Sex and Intimacy: Thinking Outside the Box: This program will help you think outside the box in the bedroom and provide tips and techniques for single and partnered women of all sexual orientations. Explore ways to strengthen your emotional connection and physical relationship with your partner, and discover strategies to increase pleasure, both on your own and with a partner.

Cancer – my PEN-PAL

This entry was written by Jaime Rossano. Jaime was diagnosed with 2B invasive ductal carcinoma breast cancer. Jaime is a college student pursuing a degree in Humanities and Social Science Every other Friday, Jaime will share a blog entry about her breast cancer experience. This year-long blog series is in honor of LBBC’s 20th anniversary.

To read Jaime’s previous entries, enter “Jaime Rossano” in the search box on this site.

Dear Cancer,

          You came into my life unwilling of what I had to say about it. You attached to the cells in my body so that I had no choice in treatment. Because of you I had to lose my boobs and I feel like Frankenstein. Because of you I lost my hair, my eyebrows and my eyelashes. Because of you I have felt incomplete.

          Because of you I lost a sense of myself and who I was. Because of you I haven’t felt like a woman. Because of you my sex-life is non-existent. Because of you I feel weak and scared. Because of you I have found myself crying at the bottom of the shower most mornings. Because of you I hate how I look. Because of you I gained nearly 60lbs.

          Because of you I had to fight for my life. Because of you there have been things done to me that only my other “sisters” would understand. Because of you I now have to worry if you are ever going to come back. Because of you I have doctors’ appointments every three months. Because of you I have my blood drawn every week because you played games with my potassium. Because of you my feet hurt because they are so swollen from all the fluid. Because of you I have hot flashes, insomnia, night sweats, nervousness, forgetfulness and now – a stutter.  

          Because of you I’ve had to adapt to different ways for my son, Ronnie, and I to play. Because of you each time I had chemo I lost a week of spending time with my son. Cancer, quick question? Do you consider or have a bit of compassion for the little children who you affect? They are battling the disease just as hard, if not harder, than me.       

          Cancer, I’m not sure if this will excite you but I have taken this awful disease and I have turned it into something amazing! You made me realize that not every day is promised. I realize that I can’t live life afraid. I have to be strong, not only for myself but for Ronnie, and of course my husband. I need to smile everyday because it just makes me feel better. I finally realized where my life is leading me and it is taking me some really great places. So, thanks, cancer.

          Because of you I am thankful you have made me stop and open my eyes. Going through this whole situation has been a test of strength, determination, faith, love and overall fight to survive. Back in December when I officially started my treatments I never thought I would see the end or see that the end was near. I officially have 8 radiation treatments left and then my treatments are done. Over the past 8 months there have been many challenges but also so many memories thanks to you, cancer.

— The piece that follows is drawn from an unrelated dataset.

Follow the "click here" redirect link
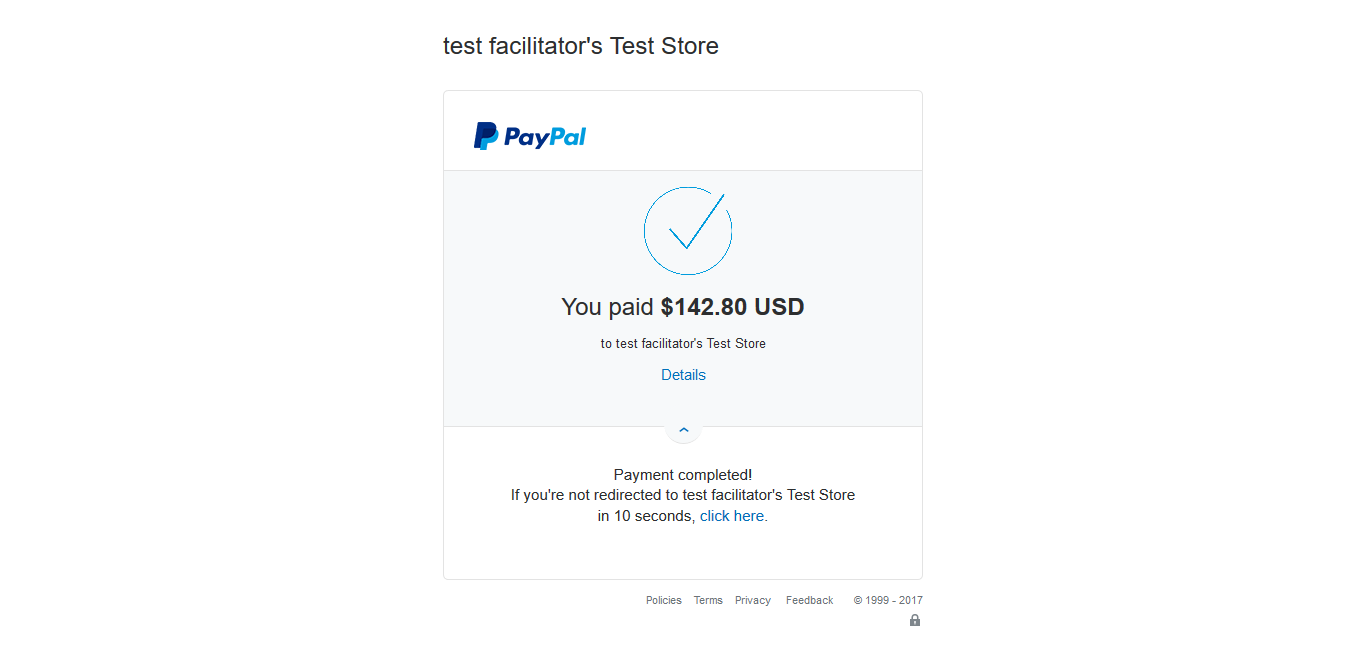This screenshot has height=659, width=1366. 734,516
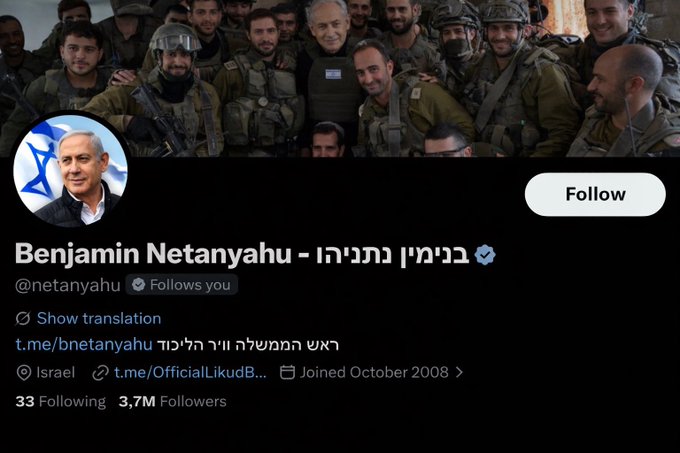Click the Israel location text
Image resolution: width=680 pixels, height=453 pixels.
[56, 372]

          Cancer, you taught me that just when I thought I couldn’t take anymore, the sun finally starts to shine. Ok, ok – I admit, when you first entered my body, if someone told me that the sun would shine, I would have told them to shut the blinds! But it’s almost over for you! And as I come to the end of this journey, you’ve showed me that I must realize what an incredibly amazing person I am. I am much stronger now.